A certain amount of paperwork is required when setting up the trustee company (including articles of association and appointments of directors which must be filed at Companies House).
Annual returns must be submitted to Companies House and annual accounts must be prepared, but provided the company is ‘dormant’ (which is usually the case) it will not need to be audited.
Individual trustees may be more visible than trustee directors and hence preferred by members.
However in practise member nominated trustee arrangements are preserved in the company’s articles.
Instead of replacing individual trustees with a corporate trustee, some schemes are appointing a sole independent corporate trustee. Are there advantages to this approach?
What is the Regulator’s view?
The Regulator still believes that there is clear evidence that diverse groups make better decisions than those which are non-diverse, and it will create an industry working group to help pension schemes (and employers) improve the diversity of scheme boards. However, it does not currently intend to pursue the introduction of a requirement for schemes to report on the steps they are taking to increase board diversity.
The Regulator is not planning to make changes to the way it regulates sole trustee schemes although it states “we’ll continue to scrutinise those schemes” . The Regulator will support the APPT in the development of an industry code for sole trusteeship.
Sole corporate trustees have the potential advantages of:
- avoiding potential difficulties in recruiting individual volunteers to be appointed to the board;
- benefitting from the wide-ranging experience over many schemes of a professional independent trustee, which may become more relevant as the Regulator increases its expectations of trustees; and
- potentially fewer conflicts of interest.
However, disadvantages include:
- a possible membership perception that a sole trustee appointed and paid for by the employer cannot be truly independent; and
- a potential lack of diversity of views, as found on boards comprising several individuals.
Actions for trustees to take or consider
Whatever the compilation of your trustee board, care should be taken to ensure all members are aware of the changes on the horizon and the Regulator’s expectations.
Any schemes considering a sole corporate trustee should ensure that there is a clear policy for managing conflicts of interest as they arise.
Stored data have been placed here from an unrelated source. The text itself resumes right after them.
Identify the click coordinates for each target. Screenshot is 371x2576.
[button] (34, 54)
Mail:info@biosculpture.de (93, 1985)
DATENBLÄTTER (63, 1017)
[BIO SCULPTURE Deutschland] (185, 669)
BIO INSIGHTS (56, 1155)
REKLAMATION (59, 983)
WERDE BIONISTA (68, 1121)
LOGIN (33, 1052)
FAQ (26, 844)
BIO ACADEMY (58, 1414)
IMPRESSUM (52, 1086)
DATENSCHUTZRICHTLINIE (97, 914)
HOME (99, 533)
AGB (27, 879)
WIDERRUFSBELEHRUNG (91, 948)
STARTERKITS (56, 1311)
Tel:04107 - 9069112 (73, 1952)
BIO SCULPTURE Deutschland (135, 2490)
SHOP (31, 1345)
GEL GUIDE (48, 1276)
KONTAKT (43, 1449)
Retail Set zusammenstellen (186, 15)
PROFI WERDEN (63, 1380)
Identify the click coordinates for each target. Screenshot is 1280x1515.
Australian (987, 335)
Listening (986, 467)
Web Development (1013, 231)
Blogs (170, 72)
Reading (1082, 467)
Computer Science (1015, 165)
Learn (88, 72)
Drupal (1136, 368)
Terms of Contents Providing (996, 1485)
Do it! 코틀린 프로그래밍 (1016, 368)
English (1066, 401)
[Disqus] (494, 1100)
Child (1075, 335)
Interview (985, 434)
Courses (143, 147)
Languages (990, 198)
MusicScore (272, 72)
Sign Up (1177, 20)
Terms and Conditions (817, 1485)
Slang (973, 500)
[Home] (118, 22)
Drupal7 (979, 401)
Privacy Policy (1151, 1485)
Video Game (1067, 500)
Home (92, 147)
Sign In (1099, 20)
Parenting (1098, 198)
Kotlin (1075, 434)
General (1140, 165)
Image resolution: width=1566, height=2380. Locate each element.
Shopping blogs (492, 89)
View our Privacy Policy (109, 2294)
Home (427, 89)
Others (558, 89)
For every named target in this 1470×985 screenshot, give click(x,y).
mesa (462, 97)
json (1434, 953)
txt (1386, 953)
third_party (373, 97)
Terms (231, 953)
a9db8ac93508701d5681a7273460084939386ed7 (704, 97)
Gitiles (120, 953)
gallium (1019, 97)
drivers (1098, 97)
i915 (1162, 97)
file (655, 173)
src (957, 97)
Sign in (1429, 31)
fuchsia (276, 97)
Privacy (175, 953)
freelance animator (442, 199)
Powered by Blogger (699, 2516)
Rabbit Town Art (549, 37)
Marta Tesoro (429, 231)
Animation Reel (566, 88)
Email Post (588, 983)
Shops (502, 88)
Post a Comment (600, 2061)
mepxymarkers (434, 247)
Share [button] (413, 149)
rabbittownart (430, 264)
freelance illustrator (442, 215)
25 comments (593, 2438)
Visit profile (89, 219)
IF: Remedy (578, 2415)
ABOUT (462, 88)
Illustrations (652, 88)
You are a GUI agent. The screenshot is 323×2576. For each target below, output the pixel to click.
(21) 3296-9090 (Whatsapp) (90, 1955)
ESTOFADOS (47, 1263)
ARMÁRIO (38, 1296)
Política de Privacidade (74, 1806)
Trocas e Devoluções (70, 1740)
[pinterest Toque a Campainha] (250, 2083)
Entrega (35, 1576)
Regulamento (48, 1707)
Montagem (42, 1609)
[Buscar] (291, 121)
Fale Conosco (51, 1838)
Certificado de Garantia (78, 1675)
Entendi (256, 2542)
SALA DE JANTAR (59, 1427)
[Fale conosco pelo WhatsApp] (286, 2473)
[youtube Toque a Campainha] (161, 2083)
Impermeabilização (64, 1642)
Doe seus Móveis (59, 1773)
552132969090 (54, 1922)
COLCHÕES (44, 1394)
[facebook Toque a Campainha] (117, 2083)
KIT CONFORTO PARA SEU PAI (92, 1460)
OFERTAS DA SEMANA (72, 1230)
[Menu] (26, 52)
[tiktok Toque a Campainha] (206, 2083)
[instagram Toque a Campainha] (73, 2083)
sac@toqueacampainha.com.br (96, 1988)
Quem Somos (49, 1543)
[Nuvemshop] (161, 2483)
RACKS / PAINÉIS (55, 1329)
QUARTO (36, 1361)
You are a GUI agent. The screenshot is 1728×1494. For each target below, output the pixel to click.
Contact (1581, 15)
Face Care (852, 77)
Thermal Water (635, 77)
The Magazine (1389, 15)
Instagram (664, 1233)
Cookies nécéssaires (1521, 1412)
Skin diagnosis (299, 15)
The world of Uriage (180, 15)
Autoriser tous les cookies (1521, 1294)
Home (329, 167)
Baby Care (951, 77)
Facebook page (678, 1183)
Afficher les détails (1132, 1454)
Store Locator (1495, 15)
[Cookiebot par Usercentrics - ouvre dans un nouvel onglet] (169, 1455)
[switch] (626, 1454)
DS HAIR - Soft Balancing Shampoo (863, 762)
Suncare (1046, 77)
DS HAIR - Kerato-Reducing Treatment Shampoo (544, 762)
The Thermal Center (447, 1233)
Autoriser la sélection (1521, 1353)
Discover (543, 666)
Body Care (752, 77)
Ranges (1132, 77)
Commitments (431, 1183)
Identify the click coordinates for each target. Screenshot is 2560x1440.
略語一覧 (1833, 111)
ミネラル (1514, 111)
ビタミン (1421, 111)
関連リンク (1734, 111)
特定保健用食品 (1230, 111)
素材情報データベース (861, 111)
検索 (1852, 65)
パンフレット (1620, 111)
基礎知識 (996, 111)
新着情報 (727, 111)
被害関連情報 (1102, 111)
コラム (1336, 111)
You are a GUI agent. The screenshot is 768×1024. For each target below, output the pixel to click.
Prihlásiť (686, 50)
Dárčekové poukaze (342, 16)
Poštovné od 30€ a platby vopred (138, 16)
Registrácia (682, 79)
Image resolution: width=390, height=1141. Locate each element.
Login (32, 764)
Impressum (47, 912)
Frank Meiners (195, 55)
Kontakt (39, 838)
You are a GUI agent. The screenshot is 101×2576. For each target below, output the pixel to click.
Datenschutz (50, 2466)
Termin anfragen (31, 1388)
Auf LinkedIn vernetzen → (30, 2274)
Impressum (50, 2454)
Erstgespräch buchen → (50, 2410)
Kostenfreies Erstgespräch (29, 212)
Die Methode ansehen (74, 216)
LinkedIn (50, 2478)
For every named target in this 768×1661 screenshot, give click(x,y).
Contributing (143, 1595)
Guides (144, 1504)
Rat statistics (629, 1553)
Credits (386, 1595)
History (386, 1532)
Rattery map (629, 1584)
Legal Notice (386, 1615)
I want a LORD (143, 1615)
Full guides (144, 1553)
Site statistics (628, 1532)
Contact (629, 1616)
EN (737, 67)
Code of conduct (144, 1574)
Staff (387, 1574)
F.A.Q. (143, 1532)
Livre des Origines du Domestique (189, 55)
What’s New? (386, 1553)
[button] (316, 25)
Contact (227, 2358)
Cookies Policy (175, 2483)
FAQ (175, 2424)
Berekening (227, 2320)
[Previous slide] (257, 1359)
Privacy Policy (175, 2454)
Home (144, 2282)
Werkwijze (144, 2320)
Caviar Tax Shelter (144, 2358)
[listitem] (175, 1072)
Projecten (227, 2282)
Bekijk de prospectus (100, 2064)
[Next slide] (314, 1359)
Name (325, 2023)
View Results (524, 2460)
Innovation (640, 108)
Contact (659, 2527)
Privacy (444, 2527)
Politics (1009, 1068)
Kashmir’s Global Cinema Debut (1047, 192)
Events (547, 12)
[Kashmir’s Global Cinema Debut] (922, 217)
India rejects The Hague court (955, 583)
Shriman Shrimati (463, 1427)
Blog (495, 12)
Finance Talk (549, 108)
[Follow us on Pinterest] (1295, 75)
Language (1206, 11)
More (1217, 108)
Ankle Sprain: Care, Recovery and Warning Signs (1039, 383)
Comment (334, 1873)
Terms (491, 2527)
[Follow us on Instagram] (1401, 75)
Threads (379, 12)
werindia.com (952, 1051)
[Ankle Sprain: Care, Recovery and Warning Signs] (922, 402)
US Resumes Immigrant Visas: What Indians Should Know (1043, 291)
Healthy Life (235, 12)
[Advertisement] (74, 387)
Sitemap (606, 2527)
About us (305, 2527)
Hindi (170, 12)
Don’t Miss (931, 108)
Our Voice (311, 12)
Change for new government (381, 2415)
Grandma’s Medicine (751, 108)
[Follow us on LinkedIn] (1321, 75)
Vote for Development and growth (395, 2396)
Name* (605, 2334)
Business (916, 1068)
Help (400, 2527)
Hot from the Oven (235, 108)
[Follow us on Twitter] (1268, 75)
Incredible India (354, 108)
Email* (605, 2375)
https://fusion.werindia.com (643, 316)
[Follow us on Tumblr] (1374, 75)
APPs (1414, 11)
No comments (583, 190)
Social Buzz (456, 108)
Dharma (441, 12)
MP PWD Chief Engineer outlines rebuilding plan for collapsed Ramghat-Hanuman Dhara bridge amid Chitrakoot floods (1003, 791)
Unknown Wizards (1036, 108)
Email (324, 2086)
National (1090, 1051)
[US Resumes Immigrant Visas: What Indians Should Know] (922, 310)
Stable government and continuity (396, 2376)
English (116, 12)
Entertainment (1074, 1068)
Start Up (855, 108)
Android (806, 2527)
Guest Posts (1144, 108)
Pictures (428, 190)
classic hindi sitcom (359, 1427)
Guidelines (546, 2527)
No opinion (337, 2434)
The future APPT industry code may be of assistance.
The approach of the trustee board to training should be reviewed, in order that the new TKU requirements can be readily adopted once they are implemented.
What are the possible effects of potential changes on member-nominated trustees (MNTs)? There is a perception among some MNTs that the Regulator’s current proposals on future policy may result in the disappearance of member representation from the UK’s pensions system.
However, the Regulator’s concerns are that some of the wider lay trustee community (particularly those involved in the governance of small and micro schemes) may lack the skills required to be effective stewards. Just one per cent of small DC schemes are meeting all the Regulator’s expectations, and this is one of the principal reasons that the Regulator advocates consolidation into master trusts for small DC schemes.
The two main advantages of converting to a corporate trustee are increased protection against personal liability and that a corporate trustee is administratively more straightforward, particularly when it comes to the execution of deeds. The main disadvantage is the paperwork involved in setting up the company and the various filing obligations. Whether this disadvantage outweighs the potentially significant advantages largely depends on the experience and resources available to the trustees.